Nieoceniająca postawa i akceptacja klienta przez terapeutę jest w dużej mierze możliwa dzięki zrozumieniu. Zrozumieć oznacza pozwolić drugiej osobie być w zgodzie ze swoimi wewnętrznymi możnościami, znaczeniami, swoją esencją (M. Boss). Zrozumienie, jak wspomniano powyżej, kształtuje się poprzez wiedzę i empatię. Najłatwiejszym sposobem na zrozumienie drugiej osoby jest to, że jeśli sam przeszedłeś przez coś podobnego w swoim życiu, masz doświadczenie podobnych doświadczeń. Tak więc „były” alkoholik lepiej zrozumie i zaakceptuje uzależnionego klienta (nie jest przypadkiem, że grupy Anonimowych Alkoholików są prowadzone przez „starych” członków tego społeczeństwa), osoba, która przeżyła traumę psychiczną, nie będzie miała problemów z empatią dla klienta w podobnej sytuacji i tak dalej. Ludzie, którzy mają doświadczenie podobnych emocjonalnych doświadczeń z własnej duszy, są w stanie zrozumieć osobę, która zwróciła się do nich z podobnym problematycznym doświadczeniem. W konsekwencji, im bogatsze „doświadczenie duszy” psychoterapeuty, tym bardziej wrażliwy będzie jego „główny instrument”, tym łatwiej i skuteczniej będzie pracował z klientami.

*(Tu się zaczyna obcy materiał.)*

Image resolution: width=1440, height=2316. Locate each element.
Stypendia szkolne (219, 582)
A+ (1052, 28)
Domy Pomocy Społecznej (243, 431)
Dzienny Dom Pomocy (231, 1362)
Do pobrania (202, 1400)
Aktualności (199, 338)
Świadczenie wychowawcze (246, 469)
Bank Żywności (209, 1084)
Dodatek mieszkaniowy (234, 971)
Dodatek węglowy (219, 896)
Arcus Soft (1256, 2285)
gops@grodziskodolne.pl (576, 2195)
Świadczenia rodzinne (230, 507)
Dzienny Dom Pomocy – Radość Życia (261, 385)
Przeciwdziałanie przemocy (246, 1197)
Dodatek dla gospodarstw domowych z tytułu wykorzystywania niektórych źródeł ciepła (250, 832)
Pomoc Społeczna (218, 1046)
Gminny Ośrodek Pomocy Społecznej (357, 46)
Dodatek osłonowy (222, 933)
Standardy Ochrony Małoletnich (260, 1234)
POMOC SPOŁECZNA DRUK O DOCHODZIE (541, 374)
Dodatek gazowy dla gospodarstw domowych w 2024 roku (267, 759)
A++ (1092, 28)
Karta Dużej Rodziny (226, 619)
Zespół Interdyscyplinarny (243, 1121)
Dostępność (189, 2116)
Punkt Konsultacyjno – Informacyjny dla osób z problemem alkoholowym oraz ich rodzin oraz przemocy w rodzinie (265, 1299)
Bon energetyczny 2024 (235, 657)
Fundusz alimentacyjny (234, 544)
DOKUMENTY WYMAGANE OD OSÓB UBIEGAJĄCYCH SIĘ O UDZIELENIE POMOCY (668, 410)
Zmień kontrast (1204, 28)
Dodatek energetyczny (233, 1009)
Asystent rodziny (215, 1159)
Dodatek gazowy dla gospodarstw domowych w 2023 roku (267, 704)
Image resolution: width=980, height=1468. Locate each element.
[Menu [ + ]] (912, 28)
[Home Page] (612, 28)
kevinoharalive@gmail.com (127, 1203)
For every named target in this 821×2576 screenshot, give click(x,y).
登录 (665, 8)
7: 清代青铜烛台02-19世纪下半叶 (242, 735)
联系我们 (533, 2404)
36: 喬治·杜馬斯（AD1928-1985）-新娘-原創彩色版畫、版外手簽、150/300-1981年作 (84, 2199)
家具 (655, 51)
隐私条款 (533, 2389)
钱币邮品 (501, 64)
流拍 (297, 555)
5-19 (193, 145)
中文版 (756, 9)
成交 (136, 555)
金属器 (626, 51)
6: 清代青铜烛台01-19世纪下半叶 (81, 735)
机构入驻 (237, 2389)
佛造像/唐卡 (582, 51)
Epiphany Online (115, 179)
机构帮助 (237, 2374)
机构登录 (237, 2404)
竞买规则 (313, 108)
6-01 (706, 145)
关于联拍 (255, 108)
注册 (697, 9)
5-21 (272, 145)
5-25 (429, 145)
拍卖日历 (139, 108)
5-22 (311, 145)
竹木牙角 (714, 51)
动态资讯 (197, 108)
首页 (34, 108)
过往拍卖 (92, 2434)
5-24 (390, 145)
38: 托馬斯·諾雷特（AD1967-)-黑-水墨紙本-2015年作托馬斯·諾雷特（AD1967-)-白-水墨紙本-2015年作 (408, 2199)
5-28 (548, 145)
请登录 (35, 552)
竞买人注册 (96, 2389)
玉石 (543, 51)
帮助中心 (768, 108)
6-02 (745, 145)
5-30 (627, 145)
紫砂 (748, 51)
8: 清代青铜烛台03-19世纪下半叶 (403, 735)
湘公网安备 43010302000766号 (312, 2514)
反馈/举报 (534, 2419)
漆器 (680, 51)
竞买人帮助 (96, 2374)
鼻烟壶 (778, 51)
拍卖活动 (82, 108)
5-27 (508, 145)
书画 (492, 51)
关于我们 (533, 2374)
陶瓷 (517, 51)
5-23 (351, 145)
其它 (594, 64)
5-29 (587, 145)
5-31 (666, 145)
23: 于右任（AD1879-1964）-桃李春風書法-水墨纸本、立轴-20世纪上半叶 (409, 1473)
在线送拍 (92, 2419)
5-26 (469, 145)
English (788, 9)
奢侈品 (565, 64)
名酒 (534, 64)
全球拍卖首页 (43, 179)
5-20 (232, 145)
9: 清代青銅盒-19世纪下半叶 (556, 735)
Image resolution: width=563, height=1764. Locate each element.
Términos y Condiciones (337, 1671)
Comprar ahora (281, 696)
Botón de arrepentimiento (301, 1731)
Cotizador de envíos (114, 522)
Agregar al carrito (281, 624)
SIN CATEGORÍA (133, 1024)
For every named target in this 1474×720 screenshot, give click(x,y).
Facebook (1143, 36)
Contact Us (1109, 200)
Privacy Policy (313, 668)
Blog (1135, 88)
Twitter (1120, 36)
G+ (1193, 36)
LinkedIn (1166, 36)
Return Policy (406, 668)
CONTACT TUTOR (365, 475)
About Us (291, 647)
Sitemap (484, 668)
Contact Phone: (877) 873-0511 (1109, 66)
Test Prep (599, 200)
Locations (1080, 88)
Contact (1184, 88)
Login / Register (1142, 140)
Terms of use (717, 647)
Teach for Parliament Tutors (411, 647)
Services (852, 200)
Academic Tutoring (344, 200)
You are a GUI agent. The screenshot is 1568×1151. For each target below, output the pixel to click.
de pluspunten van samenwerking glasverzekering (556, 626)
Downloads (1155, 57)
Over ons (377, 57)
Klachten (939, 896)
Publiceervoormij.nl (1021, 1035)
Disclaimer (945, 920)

Czy powyższe oznacza, że każdy psychoterapeuta w procesie szkolenia zawodowego musi koniecznie dostać tak bolesne dla duszy doświadczenie? Albo, w przeciwnym razie, nigdy nie będzie w stanie właściwie zrozumieć i nie osądzać swoich klientów? Na szczęście nie. Część tej wrażliwości zawodowej jest możliwa dzięki treningowi empatii, w trakcie którego przyszły psychoterapeuta wypracowuje swoją wrażliwość na przeżycia emocjonalne drugiej osoby.

Innym sposobem na zwiększenie wrażliwości, a co za tym idzie lepsze zrozumienie i akceptację drugiego człowieka, jest zwiększenie wrażliwości na swoje Ja, na własne przeżycia emocjonalne. Staje się to możliwe dzięki psychoterapii osobistej, która jest obowiązkowym atrybutem przygotowania zawodowego psychoterapeuty. Rozwijając samowrażliwość w procesie terapii osobistej, przyszły psychoterapeuta zaczyna lepiej rozumieć i akceptować różne „złe”, „niegodne”, „niedoskonałe” aspekty własnego ja, paradoksalnie stając się tym samym bardziej akceptowalnym w stosunku do podobnych aspektów inna osoba - jego klient.